There are certain indisputable signs of growing old and being mature. Every birthday brings in a new flurry of finding out the progression on these. A single white hair can disrupt years of youthfulness, acting like an anchor cast in to the soulful sea of subconsciousness. One cannot move from that point, and are doomed to forever think about the white hair until more appear.
I was quite proud of the fact that I had no white hair. I had a few, but they went away, and I like to think that this was because I had learnt not to give myself too much stress and not to worry. "... doing a PhD would change that...", I remember everyone telling me. I also remember not believing them, or wanting not to. Well, it turned out to be true, I guess.
I found out the presence of one white hair on my previous scalp the other day. It stood out in the mirror like an alien object amongst the sea of ebony familiars. I took it for granted that there were several more, hidden in plain sight, lurking beneath the seemingly nice hair, waiting to be discovered, and wanting to spring that horror of agefulness upon me.

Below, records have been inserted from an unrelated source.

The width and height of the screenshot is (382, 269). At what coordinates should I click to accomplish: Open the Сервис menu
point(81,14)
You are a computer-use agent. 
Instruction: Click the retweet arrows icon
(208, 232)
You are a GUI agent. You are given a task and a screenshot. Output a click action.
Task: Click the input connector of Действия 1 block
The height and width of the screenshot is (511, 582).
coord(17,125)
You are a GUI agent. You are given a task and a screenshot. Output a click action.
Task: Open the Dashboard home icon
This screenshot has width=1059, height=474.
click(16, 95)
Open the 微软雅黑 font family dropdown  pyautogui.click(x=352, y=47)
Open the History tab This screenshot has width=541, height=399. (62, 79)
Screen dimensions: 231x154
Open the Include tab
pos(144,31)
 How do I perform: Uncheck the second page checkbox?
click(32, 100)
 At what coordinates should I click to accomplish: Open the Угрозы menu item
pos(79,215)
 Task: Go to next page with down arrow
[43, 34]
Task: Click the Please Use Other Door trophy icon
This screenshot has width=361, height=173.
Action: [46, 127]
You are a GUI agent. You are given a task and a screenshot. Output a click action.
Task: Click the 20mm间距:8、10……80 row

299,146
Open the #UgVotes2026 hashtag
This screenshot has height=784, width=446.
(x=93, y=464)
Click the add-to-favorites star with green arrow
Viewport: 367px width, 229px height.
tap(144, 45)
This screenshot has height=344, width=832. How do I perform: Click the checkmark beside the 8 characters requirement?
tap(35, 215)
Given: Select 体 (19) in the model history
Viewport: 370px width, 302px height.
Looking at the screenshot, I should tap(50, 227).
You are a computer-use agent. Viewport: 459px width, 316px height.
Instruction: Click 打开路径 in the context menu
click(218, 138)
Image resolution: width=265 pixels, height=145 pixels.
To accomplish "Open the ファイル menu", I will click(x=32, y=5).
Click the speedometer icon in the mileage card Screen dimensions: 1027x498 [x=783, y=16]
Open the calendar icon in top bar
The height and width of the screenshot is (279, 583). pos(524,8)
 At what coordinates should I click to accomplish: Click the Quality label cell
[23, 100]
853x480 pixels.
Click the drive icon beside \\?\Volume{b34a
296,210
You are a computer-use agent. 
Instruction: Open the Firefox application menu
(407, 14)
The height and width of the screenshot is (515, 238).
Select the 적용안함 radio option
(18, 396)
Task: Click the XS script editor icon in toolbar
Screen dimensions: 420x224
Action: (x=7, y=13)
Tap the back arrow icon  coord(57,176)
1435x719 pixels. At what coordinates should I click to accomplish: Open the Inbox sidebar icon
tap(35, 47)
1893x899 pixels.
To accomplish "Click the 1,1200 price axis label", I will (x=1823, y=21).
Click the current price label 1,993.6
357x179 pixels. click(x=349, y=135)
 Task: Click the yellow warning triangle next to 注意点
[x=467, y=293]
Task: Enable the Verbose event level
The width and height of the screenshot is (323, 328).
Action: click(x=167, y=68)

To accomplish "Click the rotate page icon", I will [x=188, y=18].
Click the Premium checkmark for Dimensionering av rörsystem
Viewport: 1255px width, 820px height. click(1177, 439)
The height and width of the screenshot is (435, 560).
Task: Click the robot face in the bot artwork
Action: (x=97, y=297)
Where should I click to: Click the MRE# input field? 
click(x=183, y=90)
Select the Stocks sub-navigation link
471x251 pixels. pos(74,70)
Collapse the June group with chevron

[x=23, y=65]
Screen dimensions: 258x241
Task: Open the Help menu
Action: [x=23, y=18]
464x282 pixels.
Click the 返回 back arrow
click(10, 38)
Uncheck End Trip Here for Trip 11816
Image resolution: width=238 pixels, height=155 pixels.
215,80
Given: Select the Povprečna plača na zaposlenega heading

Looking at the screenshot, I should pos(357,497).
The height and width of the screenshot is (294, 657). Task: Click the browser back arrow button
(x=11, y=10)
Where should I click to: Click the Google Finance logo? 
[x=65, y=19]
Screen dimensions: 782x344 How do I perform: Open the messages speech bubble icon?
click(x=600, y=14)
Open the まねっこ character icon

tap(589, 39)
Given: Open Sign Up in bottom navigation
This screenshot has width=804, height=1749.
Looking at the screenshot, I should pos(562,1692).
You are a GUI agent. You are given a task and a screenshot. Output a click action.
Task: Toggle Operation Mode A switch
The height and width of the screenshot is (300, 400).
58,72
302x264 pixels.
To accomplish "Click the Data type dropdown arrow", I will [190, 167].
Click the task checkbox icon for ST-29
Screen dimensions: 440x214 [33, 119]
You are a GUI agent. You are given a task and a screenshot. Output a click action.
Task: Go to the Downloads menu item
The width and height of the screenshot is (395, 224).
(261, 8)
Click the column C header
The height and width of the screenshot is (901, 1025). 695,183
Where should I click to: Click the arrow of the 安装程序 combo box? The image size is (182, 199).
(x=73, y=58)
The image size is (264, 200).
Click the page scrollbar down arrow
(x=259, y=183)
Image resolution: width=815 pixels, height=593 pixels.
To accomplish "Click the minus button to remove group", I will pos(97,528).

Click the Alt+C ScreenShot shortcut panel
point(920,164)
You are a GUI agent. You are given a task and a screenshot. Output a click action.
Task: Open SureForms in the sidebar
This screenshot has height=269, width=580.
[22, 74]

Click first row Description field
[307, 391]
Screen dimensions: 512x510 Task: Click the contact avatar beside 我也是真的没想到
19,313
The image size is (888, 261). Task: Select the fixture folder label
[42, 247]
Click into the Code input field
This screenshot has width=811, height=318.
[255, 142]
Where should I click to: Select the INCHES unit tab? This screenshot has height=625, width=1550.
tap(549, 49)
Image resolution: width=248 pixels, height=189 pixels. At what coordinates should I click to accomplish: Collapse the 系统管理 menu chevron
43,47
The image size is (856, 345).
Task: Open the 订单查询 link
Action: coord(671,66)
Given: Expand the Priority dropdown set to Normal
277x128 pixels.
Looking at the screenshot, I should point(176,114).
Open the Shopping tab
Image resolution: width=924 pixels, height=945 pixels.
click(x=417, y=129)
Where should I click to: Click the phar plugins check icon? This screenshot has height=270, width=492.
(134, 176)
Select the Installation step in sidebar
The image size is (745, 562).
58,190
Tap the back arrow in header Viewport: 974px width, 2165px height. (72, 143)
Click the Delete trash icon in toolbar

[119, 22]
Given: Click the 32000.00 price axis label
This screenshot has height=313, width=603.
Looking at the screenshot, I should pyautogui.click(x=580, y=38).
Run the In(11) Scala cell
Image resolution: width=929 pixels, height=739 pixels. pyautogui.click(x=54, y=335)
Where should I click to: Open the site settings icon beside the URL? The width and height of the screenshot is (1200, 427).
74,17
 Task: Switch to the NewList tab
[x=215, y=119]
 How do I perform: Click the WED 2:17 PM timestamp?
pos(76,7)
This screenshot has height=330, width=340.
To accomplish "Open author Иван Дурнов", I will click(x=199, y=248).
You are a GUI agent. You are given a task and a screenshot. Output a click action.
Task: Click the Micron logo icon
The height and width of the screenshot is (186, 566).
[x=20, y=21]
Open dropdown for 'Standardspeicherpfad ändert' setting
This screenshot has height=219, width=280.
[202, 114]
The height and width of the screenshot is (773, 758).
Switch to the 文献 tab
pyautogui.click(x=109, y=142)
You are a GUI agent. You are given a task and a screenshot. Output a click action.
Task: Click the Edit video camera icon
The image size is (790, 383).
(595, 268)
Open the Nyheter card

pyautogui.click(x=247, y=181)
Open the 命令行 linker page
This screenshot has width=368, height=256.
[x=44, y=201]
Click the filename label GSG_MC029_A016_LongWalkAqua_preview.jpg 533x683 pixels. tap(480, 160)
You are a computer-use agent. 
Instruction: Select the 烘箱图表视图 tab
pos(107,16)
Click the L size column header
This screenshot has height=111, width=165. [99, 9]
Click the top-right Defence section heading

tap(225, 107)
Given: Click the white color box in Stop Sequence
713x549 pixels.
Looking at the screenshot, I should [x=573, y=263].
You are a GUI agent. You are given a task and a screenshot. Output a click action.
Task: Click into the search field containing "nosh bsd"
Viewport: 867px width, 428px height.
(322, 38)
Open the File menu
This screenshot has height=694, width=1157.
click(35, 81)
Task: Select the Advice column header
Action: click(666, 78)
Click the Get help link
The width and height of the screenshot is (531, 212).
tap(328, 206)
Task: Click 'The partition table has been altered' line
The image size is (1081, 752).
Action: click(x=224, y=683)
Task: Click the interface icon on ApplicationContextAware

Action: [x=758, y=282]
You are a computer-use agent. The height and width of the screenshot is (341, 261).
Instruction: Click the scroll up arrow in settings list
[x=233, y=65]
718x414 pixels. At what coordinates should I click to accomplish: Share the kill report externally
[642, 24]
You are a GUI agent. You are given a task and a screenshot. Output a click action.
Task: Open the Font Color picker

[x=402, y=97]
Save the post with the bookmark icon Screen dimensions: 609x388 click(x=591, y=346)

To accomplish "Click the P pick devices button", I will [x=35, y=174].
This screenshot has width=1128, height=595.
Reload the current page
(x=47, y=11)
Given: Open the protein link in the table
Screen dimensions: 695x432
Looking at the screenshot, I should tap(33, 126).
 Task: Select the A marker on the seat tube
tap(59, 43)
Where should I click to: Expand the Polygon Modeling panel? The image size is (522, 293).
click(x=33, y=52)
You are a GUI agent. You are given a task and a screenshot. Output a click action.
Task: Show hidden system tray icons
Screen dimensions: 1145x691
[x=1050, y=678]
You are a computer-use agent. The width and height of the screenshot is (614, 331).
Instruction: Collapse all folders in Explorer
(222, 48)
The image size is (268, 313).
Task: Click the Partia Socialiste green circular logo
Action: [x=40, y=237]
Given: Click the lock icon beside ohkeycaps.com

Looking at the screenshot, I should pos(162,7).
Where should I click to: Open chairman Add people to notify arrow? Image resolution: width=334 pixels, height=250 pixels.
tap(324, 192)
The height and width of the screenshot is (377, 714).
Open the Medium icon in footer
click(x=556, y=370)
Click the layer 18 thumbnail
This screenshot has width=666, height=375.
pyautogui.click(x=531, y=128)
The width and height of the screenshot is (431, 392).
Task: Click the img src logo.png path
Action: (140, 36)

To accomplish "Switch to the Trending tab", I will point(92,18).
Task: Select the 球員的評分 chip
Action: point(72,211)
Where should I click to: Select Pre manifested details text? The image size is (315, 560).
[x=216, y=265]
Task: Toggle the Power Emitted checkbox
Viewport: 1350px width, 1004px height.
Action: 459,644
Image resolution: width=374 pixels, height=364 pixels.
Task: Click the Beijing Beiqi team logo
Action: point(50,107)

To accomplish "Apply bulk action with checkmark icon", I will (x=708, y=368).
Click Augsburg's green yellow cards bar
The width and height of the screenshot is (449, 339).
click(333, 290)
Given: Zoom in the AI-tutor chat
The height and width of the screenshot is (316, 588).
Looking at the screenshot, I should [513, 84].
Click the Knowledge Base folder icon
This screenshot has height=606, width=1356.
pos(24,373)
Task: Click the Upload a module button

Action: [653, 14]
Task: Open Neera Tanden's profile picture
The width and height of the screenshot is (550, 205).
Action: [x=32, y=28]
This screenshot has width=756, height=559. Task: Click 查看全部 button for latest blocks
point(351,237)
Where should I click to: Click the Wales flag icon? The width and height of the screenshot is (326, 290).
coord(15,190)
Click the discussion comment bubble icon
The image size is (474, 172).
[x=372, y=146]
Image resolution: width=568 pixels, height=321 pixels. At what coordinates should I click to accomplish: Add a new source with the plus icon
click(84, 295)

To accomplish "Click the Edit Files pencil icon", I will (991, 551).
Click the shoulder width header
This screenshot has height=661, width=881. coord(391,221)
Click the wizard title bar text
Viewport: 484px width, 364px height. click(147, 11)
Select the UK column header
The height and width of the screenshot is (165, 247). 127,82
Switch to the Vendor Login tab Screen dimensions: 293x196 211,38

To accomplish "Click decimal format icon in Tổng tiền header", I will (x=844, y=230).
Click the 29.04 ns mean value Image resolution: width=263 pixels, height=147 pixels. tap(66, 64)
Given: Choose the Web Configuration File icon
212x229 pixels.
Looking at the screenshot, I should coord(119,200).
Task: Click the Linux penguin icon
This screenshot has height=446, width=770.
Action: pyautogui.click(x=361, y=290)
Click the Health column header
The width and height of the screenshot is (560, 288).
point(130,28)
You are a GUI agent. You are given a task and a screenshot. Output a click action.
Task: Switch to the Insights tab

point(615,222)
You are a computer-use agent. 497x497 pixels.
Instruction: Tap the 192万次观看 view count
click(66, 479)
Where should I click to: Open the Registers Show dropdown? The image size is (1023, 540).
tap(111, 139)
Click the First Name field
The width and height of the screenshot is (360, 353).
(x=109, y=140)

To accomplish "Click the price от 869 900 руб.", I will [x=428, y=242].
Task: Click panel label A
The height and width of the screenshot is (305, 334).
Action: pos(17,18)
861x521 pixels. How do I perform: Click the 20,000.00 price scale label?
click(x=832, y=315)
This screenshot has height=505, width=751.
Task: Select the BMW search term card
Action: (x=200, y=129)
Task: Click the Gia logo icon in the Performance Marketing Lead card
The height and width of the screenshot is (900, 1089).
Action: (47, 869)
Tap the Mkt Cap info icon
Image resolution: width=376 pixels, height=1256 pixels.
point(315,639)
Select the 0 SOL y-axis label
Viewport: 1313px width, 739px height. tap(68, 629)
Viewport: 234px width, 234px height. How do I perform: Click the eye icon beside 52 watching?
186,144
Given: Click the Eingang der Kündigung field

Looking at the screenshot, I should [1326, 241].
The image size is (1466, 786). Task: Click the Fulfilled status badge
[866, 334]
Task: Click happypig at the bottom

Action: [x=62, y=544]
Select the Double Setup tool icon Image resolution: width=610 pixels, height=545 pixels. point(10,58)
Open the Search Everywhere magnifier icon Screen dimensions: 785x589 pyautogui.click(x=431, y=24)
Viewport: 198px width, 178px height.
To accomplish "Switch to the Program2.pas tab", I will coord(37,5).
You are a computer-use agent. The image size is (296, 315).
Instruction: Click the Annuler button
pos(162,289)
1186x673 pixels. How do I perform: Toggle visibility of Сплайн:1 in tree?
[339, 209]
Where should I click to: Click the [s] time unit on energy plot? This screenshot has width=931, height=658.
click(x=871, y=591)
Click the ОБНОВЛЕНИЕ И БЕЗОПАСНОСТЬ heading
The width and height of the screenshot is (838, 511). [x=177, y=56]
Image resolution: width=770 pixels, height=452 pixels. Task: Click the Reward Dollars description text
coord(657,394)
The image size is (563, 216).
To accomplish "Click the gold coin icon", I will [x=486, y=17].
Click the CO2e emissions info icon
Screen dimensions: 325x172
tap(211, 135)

But then, I was not truly surprised. I had, after all, been stressed out with work. This was its effect. And the kicker was that it was completely self-inflicted. And another kicker (they tend to rain down one after the other) was the effervescent feeling of not having control over it all.
Well, here we (mostly just me) are. One white hair, and I'm willing to spell the doom and apocalypse. Or maybe I can go back to not giving a fuck (except I do have to care) and to not think things (easier said than done) about work when I'm not at work. Let us see how that goes.
I'm willing to wager that this will not go down well at all. And this is being optimistic. If I was a pessimistic, I would already have decided that it cannot go down well.